Questions about the efficacy of torture and vengeance are raised but never fully reckoned with by Big Bad Wolves, Aharon Keshales and Navot Papushado’s thriller about the search for a pedophilic serial killer. Aided by two thugs, and acting out against his boss’s orders, police officer Miki (Lior Ashkenazi) is introduced roughing up Dror (Rotem Keinan), a schoolteacher whom Miki is sure is responsible for a string of horrific murders of young local girls. When that incident winds up on YouTube, Miki is suspended from the force but, at his commander’s unsubtle suggestion, continues his pursuit of Dror—a plan that’s upended when one victim’s father, Gidi (Tzahi Grad), grabs them both and takes them to his new, remote home, where he’s set up a basement torture chamber designed for Dror.
Gidi wants to know the whereabouts of his daughter’s missing severed head, and coerces Miki into assisting him in his brutal inquisition. That sets in motion a scenario that, given Dror’s repeated claims of innocence regarding the crimes, the filmmakers aim to wield as a moral drama about the usefulness of violent interrogation, the means by which revenge turns the aggrieved into monsters, and the ultimate ability to decipher the truth.
From a purely suspenseful vantage point, Big Bad Wolves is an efficient and effective beast. Beyond a brief reference by Gidi to fairy tales, and a young abducted girl’s red shoe, Keshales and Papushado’s don’t underline the obvious titular metaphor. And though an early montage seemingly puts Miki, Gidi, and Dror on comparable footing, suggestions of moral equivalency are soon set aside once Miki has second thoughts about helping Gidi and, for his hesitation, is bound and gagged like Dror. While the viciousness of Gidi’s cross-examination methods are bluntly presented, and subtle digs at the police provide intermittent humor, the film proves primarily interested in mounting tension, not just through unexpected plot twists (such as a sudden visit from Gidi’s father), but also via cinematographic pans through corridors, zooms into close-up, and slow motion that eerily suggest further terrors to come.

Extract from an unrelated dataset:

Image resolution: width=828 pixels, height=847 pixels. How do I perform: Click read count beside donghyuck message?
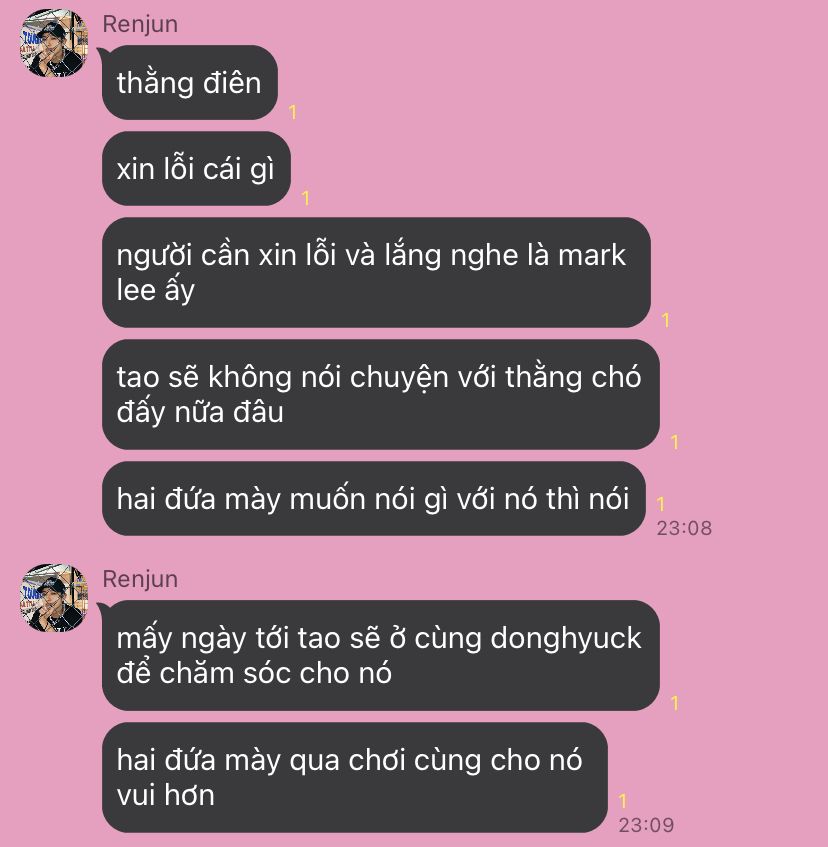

Still, by willfully denying us the very evidence against Dror that has unequivocally convinced Miki and Gidi, as well as Dror’s students, of his guilt, Big Bad Wolves severely undercuts any potential critique of Gidi’s murderous revenge—just as the film’s depiction of finger-smashing, toenail-ripping, chest-blowtorching cruelty for intense genre thrills ultimately weakens its halfhearted attempts to sincerely wrestle with the ethicality of eye-for-an-eye justice.